One of the tasks in this analysis is assigning ages to passengers with no recorded age. In Excel, that required assumptions about the demographic make-up of the passenger population and a fair bit of data manipulation. R provides a more elegant treatment using the MICE package, which imputes random values for missing ages based on patterns observed in other variables in the data set. Once MICE has been loaded as a library, the following script assigns the missing ages and then produces side-by-side histograms showing that the treatment didn’t change the shape of the age distribution.
With ages assigned a single step renders side-by-side histograms showing survival by Age and Gender:
So, why should a die-hard Excel user learn to do analysis with R? After all, R scripting is a fair distance removed from the familiar point and click experience of Excel, and developing proficiency with R takes time, practice and patience. As I see it, there are four good reasons to make the effort:
- R offers richer capabilities than Excel for summarizing and visualizing data, doing statistical analysis, and developing predictive models that are reusable and deployable to others.

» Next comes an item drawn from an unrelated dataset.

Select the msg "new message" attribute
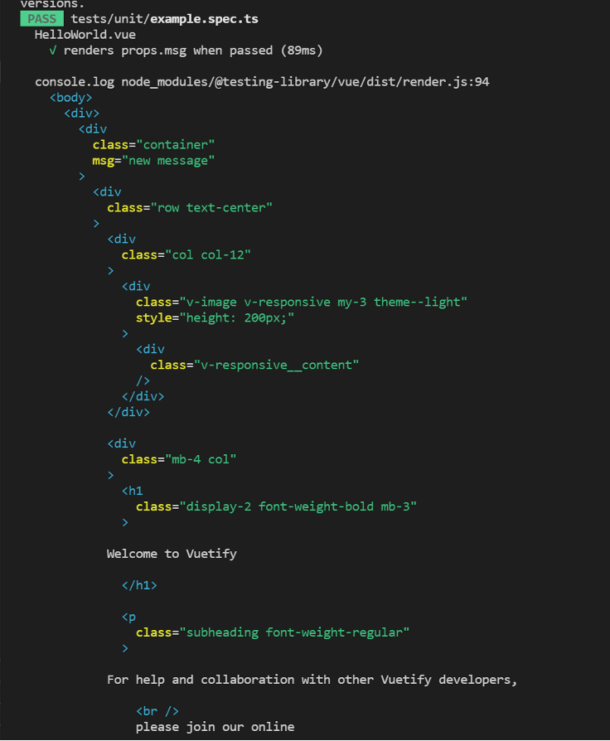610x741 pixels. [154, 161]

- Learning R is no more difficult than learning to write a VBA macro in Excel.
- R is free, open source software written by and for people who use data to understand real-world problems. When faced with a new problem, chances are there is already a package out there that cover the critical steps.
- The R community is global, and it includes people who are constantly improving the tool and adding new packages to the repository. It also includes ordinary users like Megan Risdal at Kaggle who are happy to share what they know.
None of which is a case for abandoning Excel, which remains just as handy as it ever was. But R is a very nice addition to the analysis toolkit, well worth the effort.